That would seem to fly in the face of the common wisdom that video rules the social sphere, but it's a real bit of user experience. From the article:
A recent poll of 50,000 online users conducted by the Reuters Institute for the Study of Journalism found that only 24% of people had watched any news videos online in the last week. This chart from Statista shows the reasons why people say they don't watch news videos online. The number one reason: reading is faster and more convenient.Basically, the video itself was seen as a barrier to getting the news quickly.
At the same time, we've all had a graphic demonstration of the power of livestream video to share news as it happens. Livestreaming of the aftermath of the police shooting of Philando Castile by his girlfriend has caused a furor. It also prompted many users active on black Twitter (you did know there's black Twitter, right?) to vow to start using livestream services such as Facebook Live and Periscope. For activists and others, livestream video takes down a barrier and widens their audience.

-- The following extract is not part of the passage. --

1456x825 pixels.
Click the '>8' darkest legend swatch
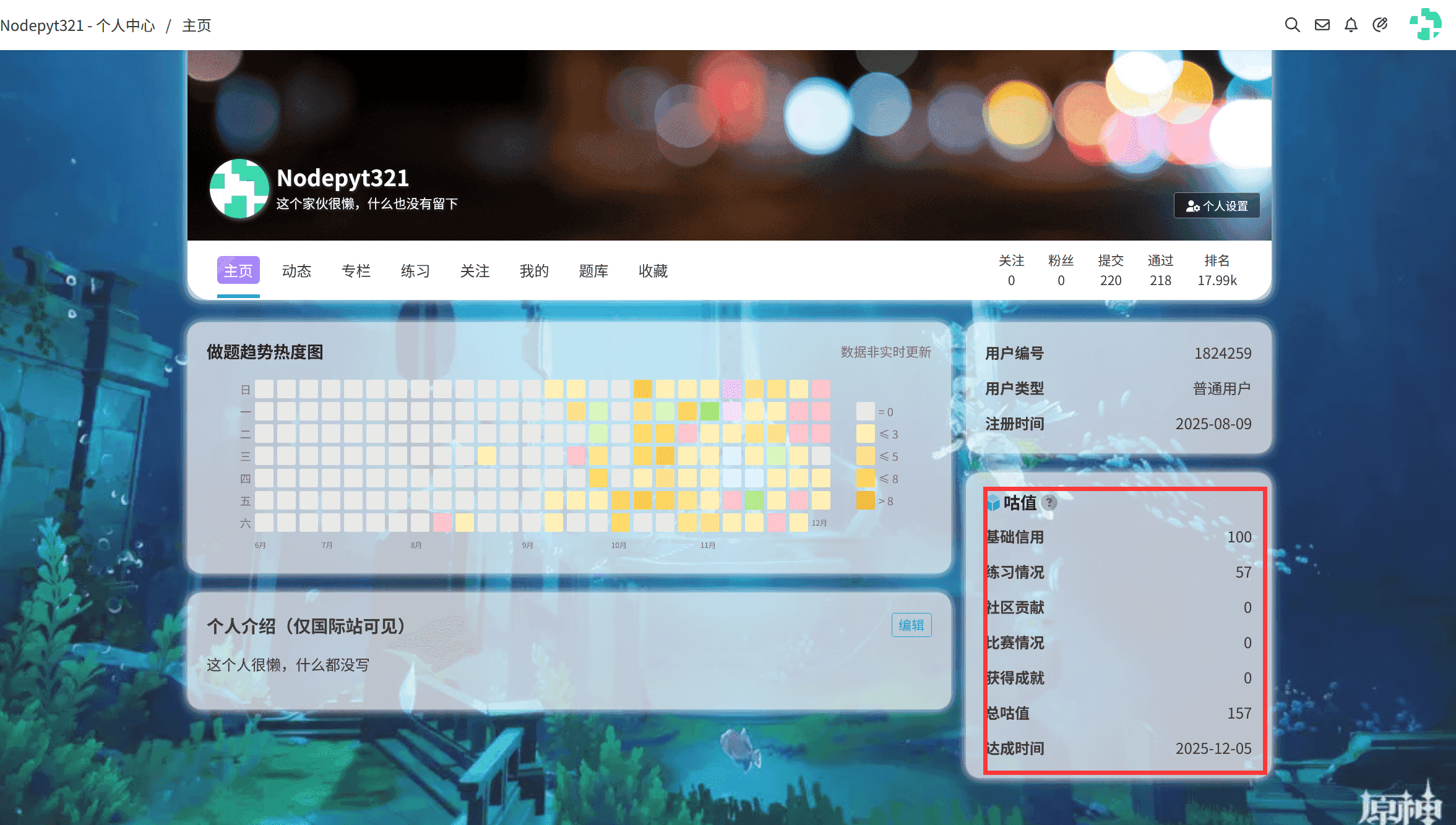point(865,500)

For its part, Facebook issued new guidance about livestreaming and how it expects to handle violent video, noting "context and degree are everything." Its policy creates barriers for some, and removes them for others. From Business Insider:
In the case of violence in particular, Facebook decides whether to remove a post depending on whether it seems to celebrate or glorify violence or whether it condemns it or bears witness to it to spread awareness.
In the latter case, it will allow the video to continue to stream, but will add a warning to it and the video won't auto-play or be visible to users who are under 18.Some are saying that these livestreams, with audiences that come close to rivaling the network TV news broadcasts, are removing incentive to watch television's last stand, the live event. Again, it's removing a barrier and broadening access.

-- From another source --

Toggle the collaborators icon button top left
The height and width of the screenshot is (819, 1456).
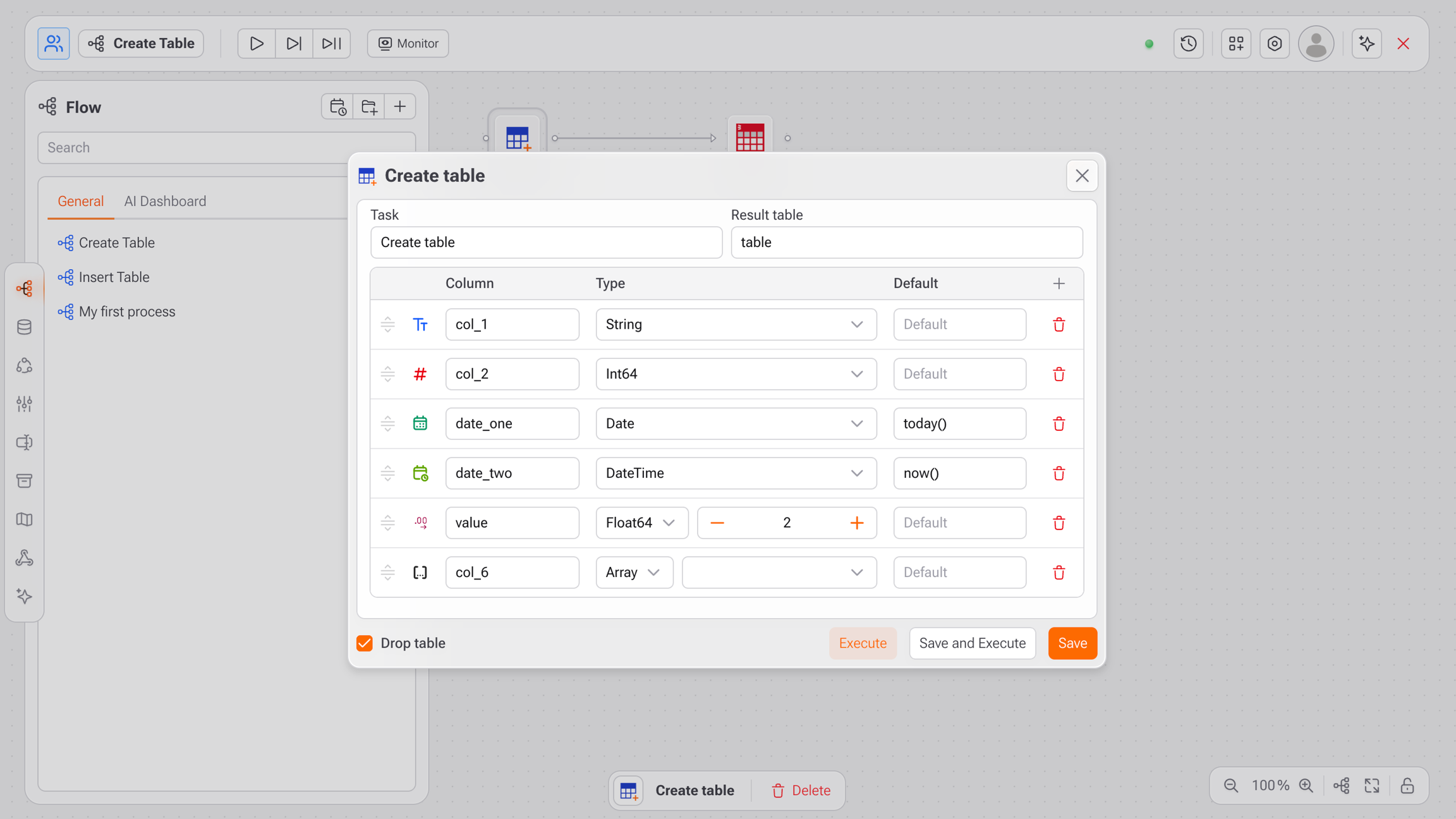53,44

When you're choosing whether to use video, and which kind of video to use, you might benefit from framing the choice in terms of barriers. Ask: In posting this, am I creating any barriers to watching my news video, like omitting text and a transcript? Or failing to include sharing and embedding tools? Or forcing users to watch on just one platform? If your video posting or livestream will eliminate a barrier, perhaps that's its reason for being, as members of Congress found out during their recent sit-in.
Let me also note that we need all types of video: explainers, parodies, paint drying, everyday news, how-tos, and horrific acts in progress. There is no one-size-fits-all on social media, folks. Despite that, some news organizations, like Tribune Publishing, are going for bulk and automating their news video operations--with a goal of issuing 2,000 videos per day. That's a lot of incoming, people.
The Reuters Institute study is summarized in the video below--but you can find the full report here, text lovers. It has a wealth of trend info on digital news consumption of all kinds, including news avoidance in the digital world, the continued preference for personal recommendations, and more. If anything, the report--and recent events--are just a reminder that there are no magic bullets when it comes to online content and that news value and content still matter.